The small steps advocated by Kaizen trick the amygdala by presenting the change as “no big deal” and, in so doing, creates new connections between neurons in the brain. The desired change is now the new norm, so the brain begins to conspire with you in the process of change, and helps you progress more rapidly than you would under the massive action theory of change. As Lao Tzufamously said, “A journey of a thousand miles must begin with the first step.” Note he didn’t say, “A journey of a thousand miles begins with a big decision and then running as fast as you can for as long as possible.”

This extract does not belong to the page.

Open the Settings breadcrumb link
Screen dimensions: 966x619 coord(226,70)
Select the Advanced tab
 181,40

In his book, The Kaizen Way: One Small Step Can Change Your Life, psychiatrist Robert Mauerer describes six strategies for making incremental positive change towards your goals:
- Asking small questions to dispel fear and inspire creativity
- Thinking small thoughts to develop new skills and habits — without moving a muscle
- Taking small actions that guarantee success
- Solving small problems, even when you’re faced with an overwhelming crisis
- Bestowing small rewards to yourself or others to produce the best results
- Recognizing the small but crucial moments that everyone else ignores
Using these six strategies as a guide, Sharon and I devised a plan to enable her to be able to run the 5k race. Since she was exhausted and physically depleted from the hard year of cancer treatments, taking things one very small step at a time was the only way that she could hope to achieve her goal. The first week, her goal was to get up each morning, put on her tennis shoes and walk to her front door. Yes, that was all–that is how small a step can be to make it accomplishable on a sustainable basis. Then she consistently employed Step 3, and this step was crucial to keep Sharon motivated and continuing her forward progress.

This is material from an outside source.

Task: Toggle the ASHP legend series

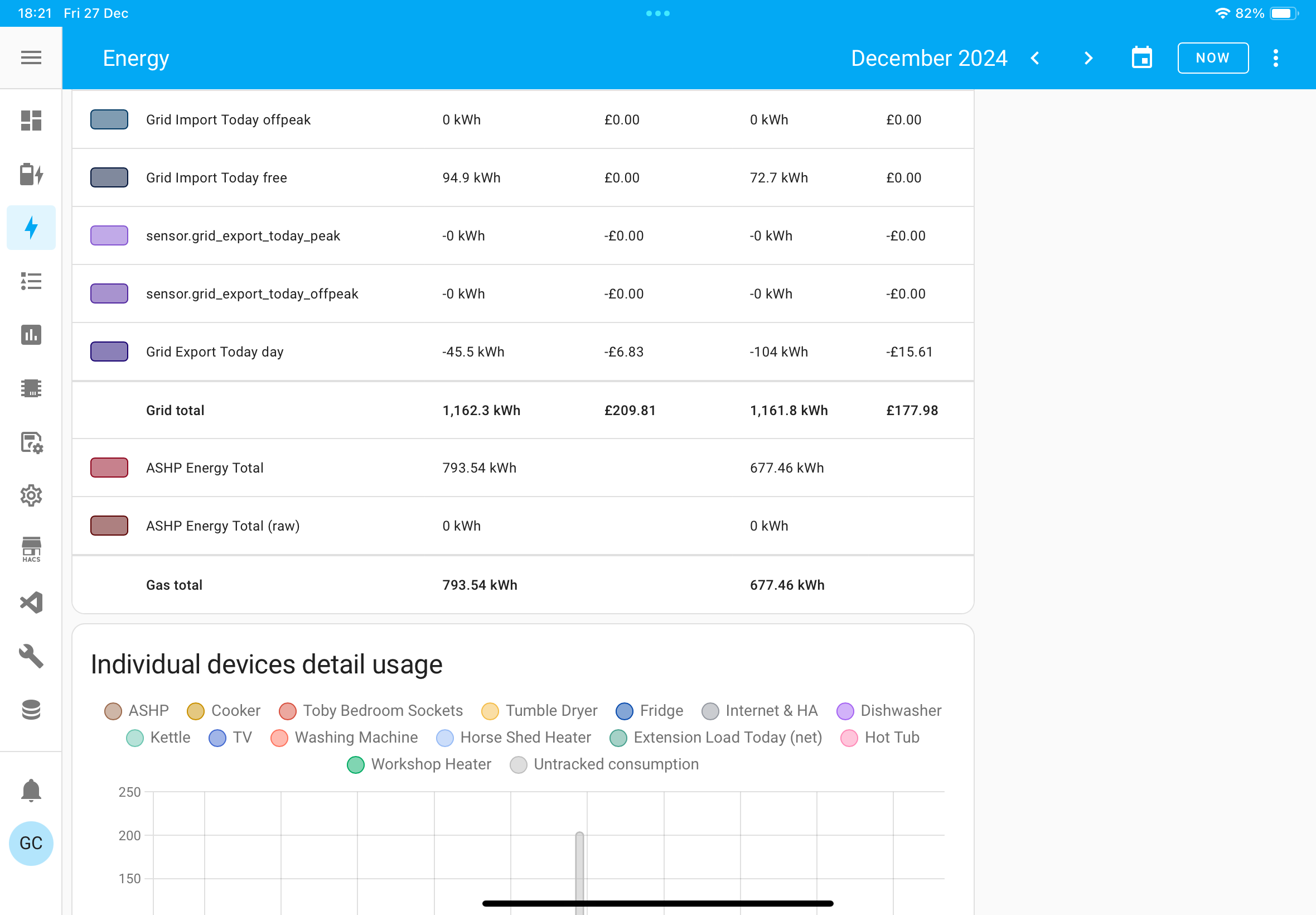Action: [x=137, y=711]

Step #3: Adopt an Attitude of Gratitude
Making incremental changes using Kaizen also allows you to acknowledge each small accomplishment you achieve. Don’t miss this opportunity to recognize your accomplishments, this is will go a long way to help you maintain your energy and motivation. Celebrating your wins, even in small ways, increases your sense of happiness, confidence, and self-esteem. Cultivating these positive emotions through gratitude, on a regular basis increases your overall well-being, health, relationships, and resilience.

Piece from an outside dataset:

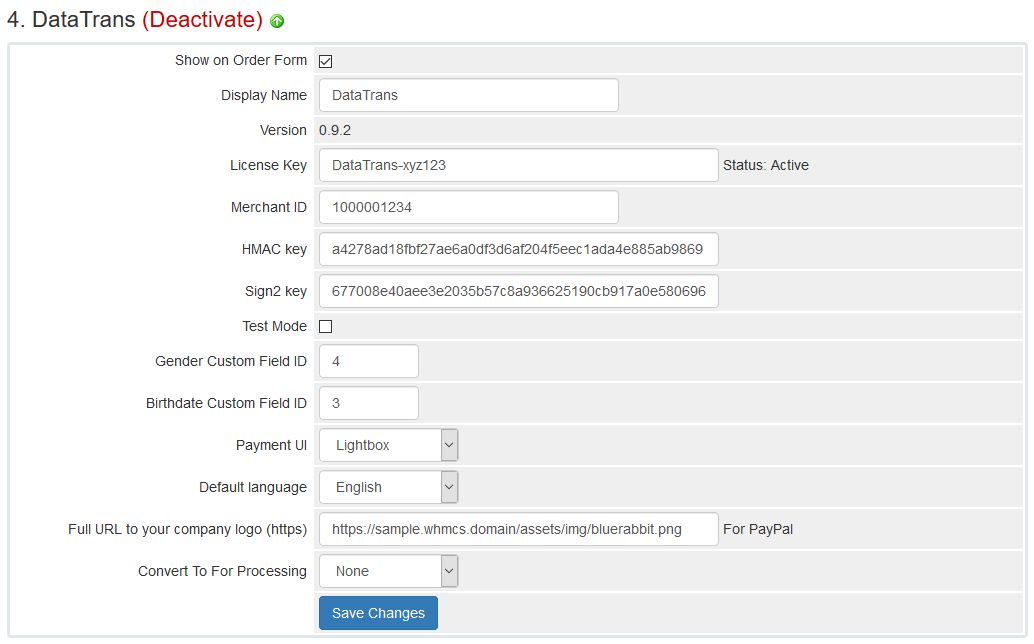Click the Status: Active text
The width and height of the screenshot is (1034, 644).
click(x=765, y=165)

Sharon, who had always been healthy and athletically fit, would have been extremely frustrated and demoralized by her new level of fitness, post-treatment if she hadn’t adopted an attitude of gratitude. Instead of getting discouraged, she decided to focus her attention to everything she was grateful for, namely having survived cancer. As she took action towards her goals, she made sure to recognize, acknowledge, and celebrate every small achievement. She kept a journal of her positive actions and what she was grateful for and used this journal to both see her progress and also to help her maintain her motivation when setbacks occured.
In the fall of last year, Sharon was thrilled to be able to accomplish her goal of celebrating her one year anniversary of being cancer free by not only running a 5k race, but also raising over $10,000 for cancer treatment. She is a survivor and a fighter and if she can successfully fulfill her new year’s resolution, so can you!